Hi everyone, Stefanie here.
It’s been awhile since I’ve written a blog, huh? As I said in my last post back in December, I’m not much of a writer as I prefer to document my life in photos and have never been very good with words. However, as we approach the 5th month of Project 365 there’s going to be a very relevant shift in my role and I felt it was best for me to personally announce this and explain why it is happening.
Since day 1 it has been our goal to be as transparent as possible in regards to where any contributions are going and what we are working with money-wise.
From our Indiegogo campaign we raised $7, 485. After subtracting the fees from Indiegogo and Paypal we ended up with about $5,500. Since we’ve had so much equipment graciously donated to us, cameras, tents, ropes, solar gear etc, we’ve been very careful to only use the contributed funds to things directly related to Project 365. What does that include? Gas, food, camera accessories (filters caps, tripod mounts etc), 2 pairs of discounted shoes from FiveTen, and a couple of dromedaries to keep us hydrated.
What doesn’t that include? Any of our personal expenses that existed before the project started: cell phones, student loans, car insurance, credit card debit.
Before we left New York in December we both agreed that our priorities for the Project were as follows:
- Stephen is going to climb everyday for 365 days no matter what, even if the only person paying attention on day 360 is his belayer.
- We would document as much of the Project as we could with whatever help and resources we had available.
- We weren’t going to neglect personal financial responsibility in order for the project to be completed as we originally, idealistically envisioned it.
So how are we paying for our personal expenses? From our personal savings and from the sale of most of our “non-outdoor gear” and clothing before we began the project in the fall of 2011. However, my personal resources are dwindling and I am at an impasse as to how to address my financial responsibilities.
This leads me to the point of this post. Before leaving for the trip I was able to save up a decent amount of money.
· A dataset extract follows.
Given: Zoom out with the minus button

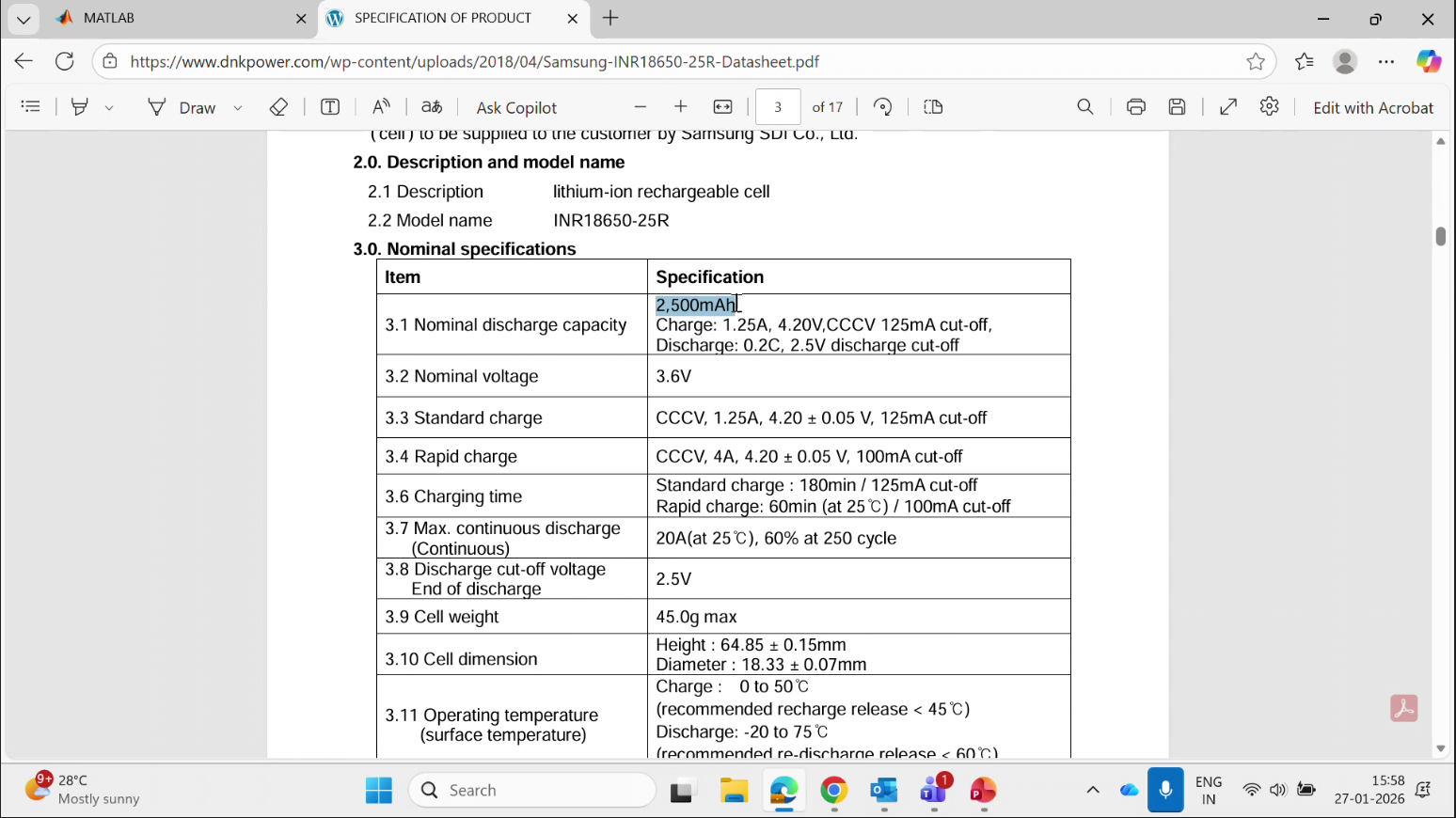Looking at the screenshot, I should pyautogui.click(x=641, y=107).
However it wasn’t enough to get me through the year but it was enough to get us started on the project and we both decided that we would cross that bridge when we came to it.
I stepped up to that bridge in March. Just as I started thinking that I only had enough money to see me into the first part of the summer, I was offered a job. This job literally came out of nowhere, in response to a long forgotten resume, posted to a hiring website well before Project 365 even existed as an idea.
I was timid about accepting the offer even though it would save me from defaulting on my bills. How would it affect the Project? What will supporters think? Will it look like I’m abandoning our goal? Honestly, I had many sleepless nights thinking about everything and many hours were spent discussing pros and cons, first as a married couple and then as climbing partners.
And then we got to Zion.
This last month has been one of the best months for Stephen as a climber. He did his first big-wall aid climb, he sent his hardest sport climb to date, and has improved on desert cracks beyond where he has ever been. He did all of this climbing with people that weren’t me. People that would push him past his comfort zone, and make him climb harder than he ever has. For me this was an affirmation of what I needed to do.
I’ve always known that Stephen and I are on very different levels physically and mentally when it comes to climbing and I’ve always felt as though I hold him back from his full potential and vice versa. I’ve become a comfortable top rope climber, I rarely get on the sharp end and never really test myself as I’ve become comfortable with always allowing Stephen to take the lead. We have different goals in climbing and that’s ok on a personal level–but for him to really break through as a stronger climber, our match-up isn’t ideal.
Therefore our amazing time in Zion has lead us to decide that I will take the job that has been offered to me. So what does that mean for the remainder of Project 365? Honestly, the only one that will notice my absence on a daily basis will be Stephen. Being in constant access of interent I’ll now be able to keep the social media part of it more up to date and it will also allow me to start really pushing the Project to larger media outlets, which has not been easy to do working out of Toyota Tercel with inconsistent internet access. I’ll be away for a few weeks starting on May 15 and then I’ll be joining Stephen again around my birthday on August 2 (possibly sooner).
We started Project 365 with a lot of variables in play–money being one of them. We knew that our roles might have to shift in order to make this Project succeed fully and that has been a very organic process and we look at this as simply another detour that has the potential to really benefit Project 365 in the long run.
I encourage anyone who is outraged by this progression to leave a comment below or contact me personally, firstname.lastname@example.org . I also encourage anyone who supports this progression to leave a comment below or to contact me personally. This hasn’t been an easy choice, and the thought of missing out on some of my favorite locations hurts my heart a little. The thought of trusting my husband’s life with other climbing partners makes me jump to irrational fears of death and destruction. But I’m trusting that this happened for a reason. In a depressed economy I was offered a job before I even started looking–and I don’t believe that happened by chance.
If you’ve made it to the end of the post thanks for hanging in there. If you scrolled down to the bottom because it looked a bit TL;DR : I got a job and I’ll be gone for a few weeks while Stephen climbs with other people.